(Stored items)
══════════════════════════════

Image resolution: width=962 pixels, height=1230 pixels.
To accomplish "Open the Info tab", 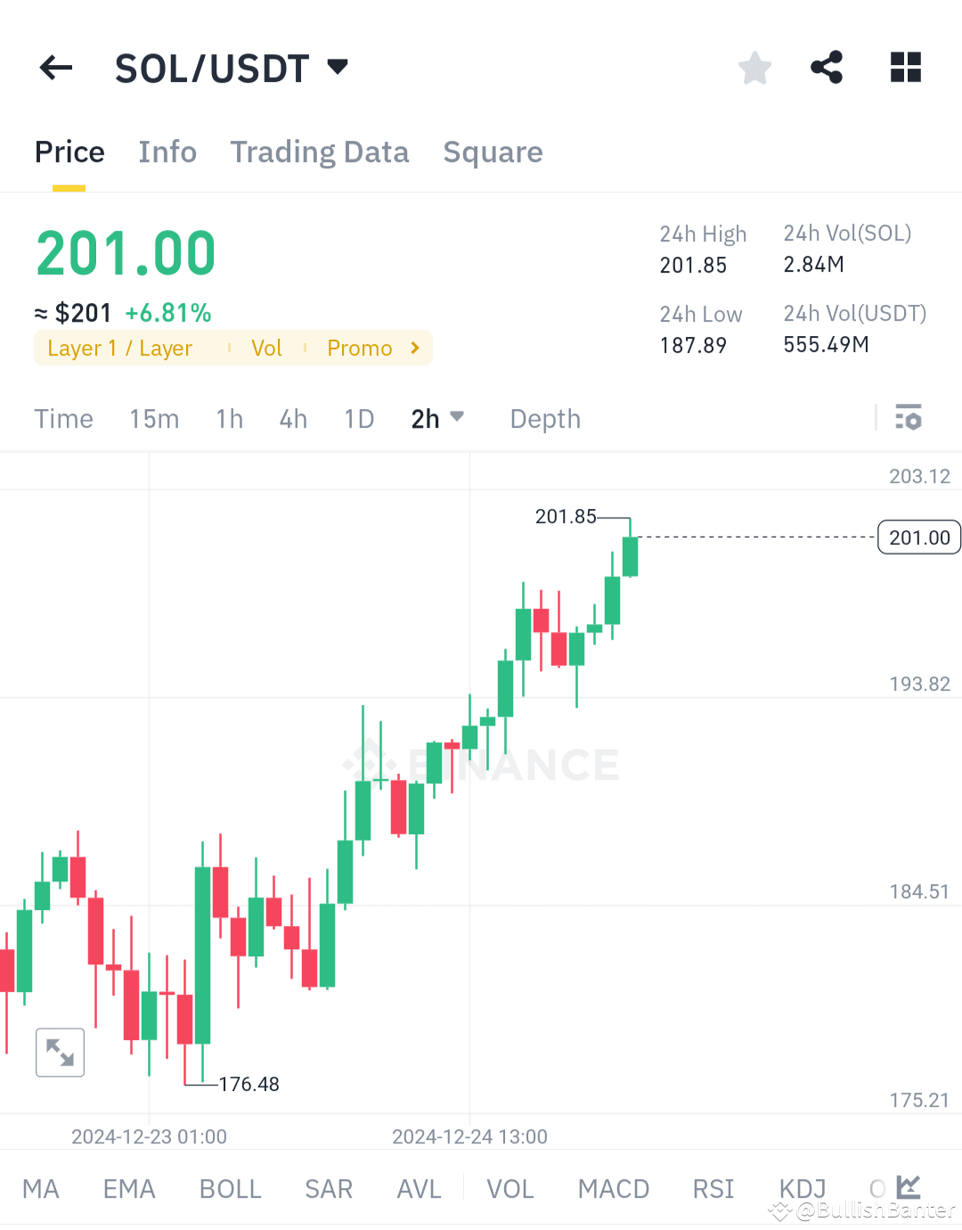I will click(x=167, y=152).
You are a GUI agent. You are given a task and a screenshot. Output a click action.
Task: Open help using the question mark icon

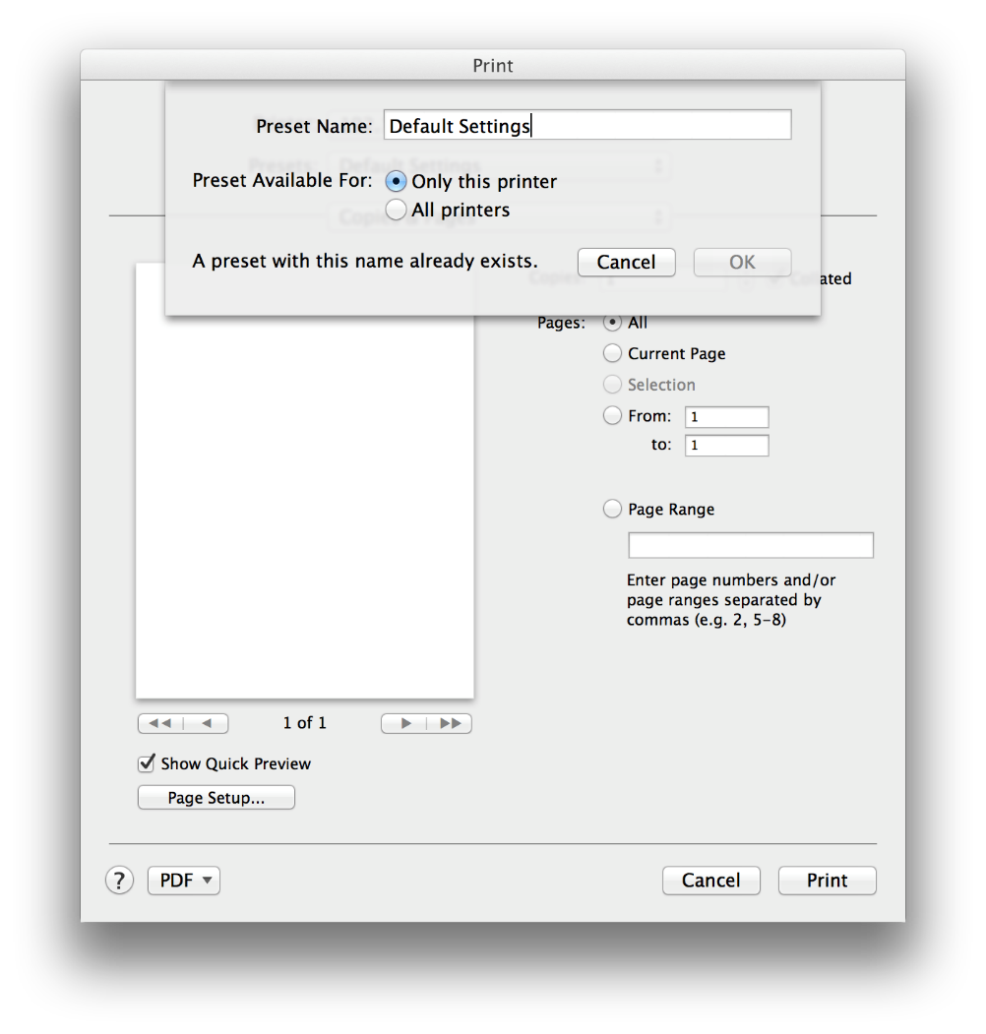click(x=119, y=881)
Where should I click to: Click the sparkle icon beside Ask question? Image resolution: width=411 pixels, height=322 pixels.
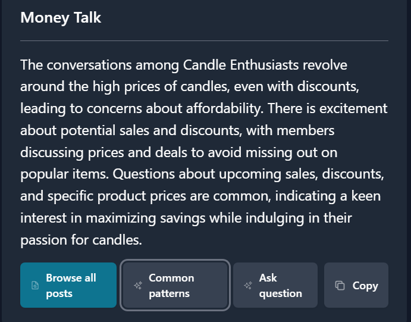point(248,285)
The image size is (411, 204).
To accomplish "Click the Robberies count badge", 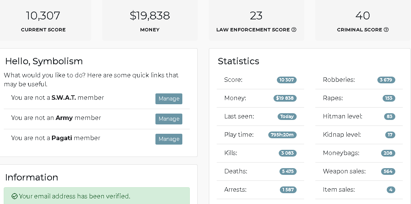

══════════════════════════════

= WHAT THE TASK ASKS =
Return the stretch from the line containing "The image size is (411, 204)." through the end of the stored items, copied word for word. Leave the pictures out of your answer.

= EXERCISE RESPONSE =
The image size is (411, 204).
To accomplish "Click the Robberies count badge", 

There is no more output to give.